In the purest form of controversy, the author’s clarification only exacerbates the anger, because it is seen as a dismissal of the readers’ interpretation as wrong or ‘oversensitive.’ By contrast, Roderick’s apology appears to work because he accepts the premise that he is not the final arbiter of his own words’ meaning.
There is no single right answer to whose interpretation takes priority. In a previous post, I gave an example of situations where an author’s meaning should prevail, and anyone who takes offence would be simply wrong. In Roderick’s case, it seems to me that we should adopt his reading of the account of his daughter’s travails with the can-opener; but that we should be less generous towards his ill-advised “reclaiming” of racist and misogynist language.


John Roderick lives in the USA, but this affair has an added salience in the UK. Recently, the Law Commission made some proposals for the reform of the communications offences that are used to prosecute people for messages posted on social media. The main offences are to be found in section 127 of the Communications Act 2003, which criminalises messages that are “grossly offensive or of an indecent, obscene or menacing character” or false messages designed to cause “annoyance, inconvenience or needless anxiety.”
Free speech advocates have long complained that the law should not criminalise ‘offensive’ or ‘annoying’ messages. In the recent case of Scottow v Crown Prosecution Service [2020] EWHC 3421 (Admin),  the High Court (Warby and Bean JJ) overturned a section 127 conviction, declaring that the prosecution “failed entirely to acknowledge the well-established proposition that free speech encompasses the right to offend.”

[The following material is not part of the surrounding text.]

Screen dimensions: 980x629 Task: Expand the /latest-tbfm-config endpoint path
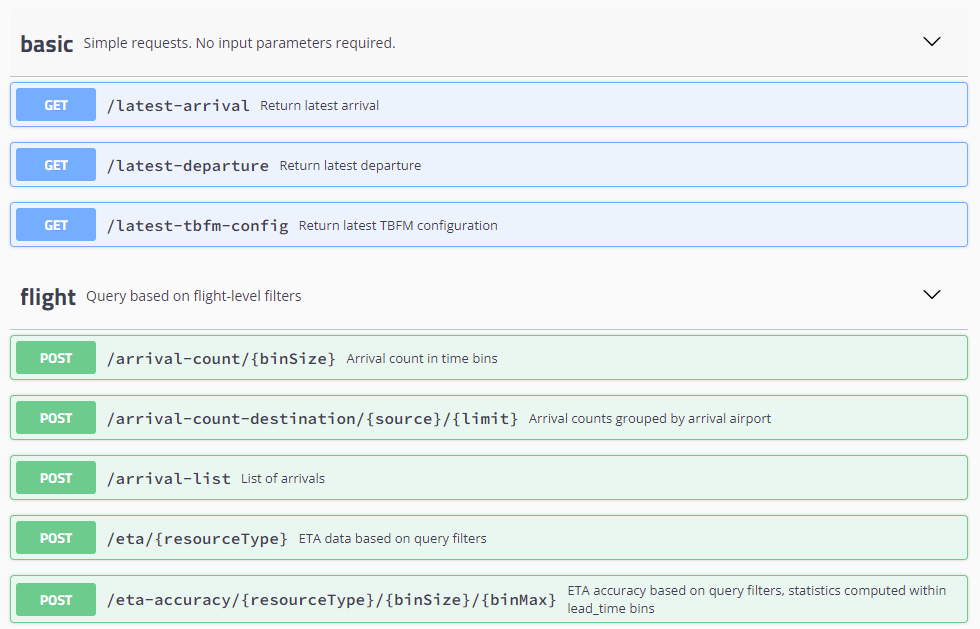197,225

The Law Commission proposes to excise the idea of insult and offensiveness from the law, which is good. Instead, it proposes a ‘harm-based’ offence, where a prosecution could result if a message causes (and intends to cause) “serious psychological distress.”

The idea that any restrictions on free speech should be linked to harm caused is a good one. Indeed, Article 10(2) of the European Convention on Human Rights says that freedom of expression is not an absolute right, and can be limited to protect the rights of others.

However, unless the new law incorporates a very clear definition of what ‘psychological distress’ means, and sets out how the police and the Courts can objectively determine the harm caused, then the new law is likely to cause as many problems for freedom of expression as it solves.

The ‘Bean Dad’ affair provides a good example of the perils that await us if the laws are drawn too widely or without the proper precision. John Roderick’s postings were undoubtedly ‘triggering’ to many people and would likely have caused psychological distress. They are messages that might be deemed to have fulfilled the ‘conduct’ element of a proposed new offence, and so might have prompted a police investigation if they had been posted in the UK. This would be a ‘chill’ on free speech, even if the prospect of an actual prosecution over such messages is negligible.

Meanwhile, the Government is pushing ahead with its plan to set up a regulatory framework for social media companies.  It will impose a ‘duty of care’ on tech companies not to allow harmful content to remain on its platforms. Free speech groups such as the Open Rights Group and English PEN have expressed concern that this will cause the social media platforms to over-moderate their users.

Again, the ‘Bean Dad’ tweet thread is an example of a message that could be censored as a result of the new regulatory regime. If the tweets cause distress to readers (who see their experiences of childhood abuse reflected in Roderick’s ‘persona’) then the social media platforms might very well consider that they have a ‘duty’ to protect their users from such messages. The result would be a removal of the tweets and a suspension or banning from the platform.

This would be an affront to free speech. John Roderick might deserve criticism for the way he uses social media, but he does not deserve censorship.